[Entries provided — start]

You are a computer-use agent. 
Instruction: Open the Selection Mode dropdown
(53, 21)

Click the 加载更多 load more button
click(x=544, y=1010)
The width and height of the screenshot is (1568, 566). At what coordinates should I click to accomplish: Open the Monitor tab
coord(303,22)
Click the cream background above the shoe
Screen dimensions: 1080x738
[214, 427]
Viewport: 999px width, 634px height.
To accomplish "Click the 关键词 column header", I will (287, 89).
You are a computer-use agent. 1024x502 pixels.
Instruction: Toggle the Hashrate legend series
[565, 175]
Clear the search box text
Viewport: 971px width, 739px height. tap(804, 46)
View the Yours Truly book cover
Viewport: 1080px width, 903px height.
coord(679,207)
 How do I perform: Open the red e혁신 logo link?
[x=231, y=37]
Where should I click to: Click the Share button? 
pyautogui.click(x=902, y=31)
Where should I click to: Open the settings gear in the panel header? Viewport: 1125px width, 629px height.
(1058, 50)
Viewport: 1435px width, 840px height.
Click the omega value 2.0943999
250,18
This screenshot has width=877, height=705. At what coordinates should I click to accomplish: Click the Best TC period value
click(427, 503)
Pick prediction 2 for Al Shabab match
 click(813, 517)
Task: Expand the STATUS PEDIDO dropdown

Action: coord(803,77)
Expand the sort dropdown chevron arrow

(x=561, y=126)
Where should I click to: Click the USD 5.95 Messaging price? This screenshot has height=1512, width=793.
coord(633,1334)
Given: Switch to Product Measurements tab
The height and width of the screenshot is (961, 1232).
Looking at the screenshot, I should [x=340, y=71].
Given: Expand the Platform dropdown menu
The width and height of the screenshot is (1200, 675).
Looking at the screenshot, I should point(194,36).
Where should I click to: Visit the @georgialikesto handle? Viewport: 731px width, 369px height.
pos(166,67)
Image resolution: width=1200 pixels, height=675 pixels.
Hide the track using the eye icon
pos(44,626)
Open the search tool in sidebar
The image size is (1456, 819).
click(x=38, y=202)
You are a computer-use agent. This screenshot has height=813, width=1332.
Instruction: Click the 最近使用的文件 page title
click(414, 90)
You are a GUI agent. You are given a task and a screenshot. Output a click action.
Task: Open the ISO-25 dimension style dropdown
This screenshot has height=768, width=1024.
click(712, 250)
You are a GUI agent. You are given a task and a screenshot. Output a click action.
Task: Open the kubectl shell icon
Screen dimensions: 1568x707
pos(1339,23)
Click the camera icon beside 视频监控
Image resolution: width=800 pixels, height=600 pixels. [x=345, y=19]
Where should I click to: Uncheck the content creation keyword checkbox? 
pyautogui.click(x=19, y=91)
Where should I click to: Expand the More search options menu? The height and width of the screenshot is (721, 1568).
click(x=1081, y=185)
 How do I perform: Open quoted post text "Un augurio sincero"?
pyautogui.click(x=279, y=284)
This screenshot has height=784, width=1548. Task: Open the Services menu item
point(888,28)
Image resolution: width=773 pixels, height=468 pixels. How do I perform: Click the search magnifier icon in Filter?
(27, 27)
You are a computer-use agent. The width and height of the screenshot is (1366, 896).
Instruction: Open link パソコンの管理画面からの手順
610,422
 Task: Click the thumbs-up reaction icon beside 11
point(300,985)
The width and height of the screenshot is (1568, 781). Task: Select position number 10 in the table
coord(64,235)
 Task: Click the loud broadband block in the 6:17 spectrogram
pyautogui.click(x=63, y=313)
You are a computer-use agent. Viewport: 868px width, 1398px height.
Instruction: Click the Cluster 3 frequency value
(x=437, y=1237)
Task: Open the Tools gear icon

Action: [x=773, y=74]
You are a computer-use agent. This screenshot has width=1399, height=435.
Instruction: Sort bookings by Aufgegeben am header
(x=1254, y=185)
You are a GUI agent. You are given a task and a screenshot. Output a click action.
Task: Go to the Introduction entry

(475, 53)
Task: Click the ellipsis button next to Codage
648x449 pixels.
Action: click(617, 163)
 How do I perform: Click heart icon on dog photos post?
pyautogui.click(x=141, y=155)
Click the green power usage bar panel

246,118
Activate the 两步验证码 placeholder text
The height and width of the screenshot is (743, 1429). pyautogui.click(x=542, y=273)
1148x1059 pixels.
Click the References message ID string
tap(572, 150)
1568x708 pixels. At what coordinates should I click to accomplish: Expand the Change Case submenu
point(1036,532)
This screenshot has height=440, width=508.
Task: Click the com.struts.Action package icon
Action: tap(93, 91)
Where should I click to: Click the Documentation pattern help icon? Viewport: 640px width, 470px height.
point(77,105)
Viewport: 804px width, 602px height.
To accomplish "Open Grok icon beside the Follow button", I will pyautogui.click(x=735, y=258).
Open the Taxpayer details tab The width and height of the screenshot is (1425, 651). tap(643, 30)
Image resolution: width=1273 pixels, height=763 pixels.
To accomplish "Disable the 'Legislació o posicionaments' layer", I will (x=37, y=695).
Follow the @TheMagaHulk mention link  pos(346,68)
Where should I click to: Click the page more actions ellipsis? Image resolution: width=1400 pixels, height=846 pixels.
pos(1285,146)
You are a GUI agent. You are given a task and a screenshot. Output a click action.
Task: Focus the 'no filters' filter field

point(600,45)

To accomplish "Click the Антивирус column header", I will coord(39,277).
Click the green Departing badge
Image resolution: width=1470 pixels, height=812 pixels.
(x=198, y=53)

[Entries provided — finish]

### Task:
Show every line of the data in which the word "will" appears.

### Written response:
To accomplish "Click the 关键词 column header", I will (287, 89).
To accomplish "Open Grok icon beside the Follow button", I will pyautogui.click(x=735, y=258).
To accomplish "Disable the 'Legislació o posicionaments' layer", I will (x=37, y=695).
To accomplish "Click the Антивирус column header", I will coord(39,277).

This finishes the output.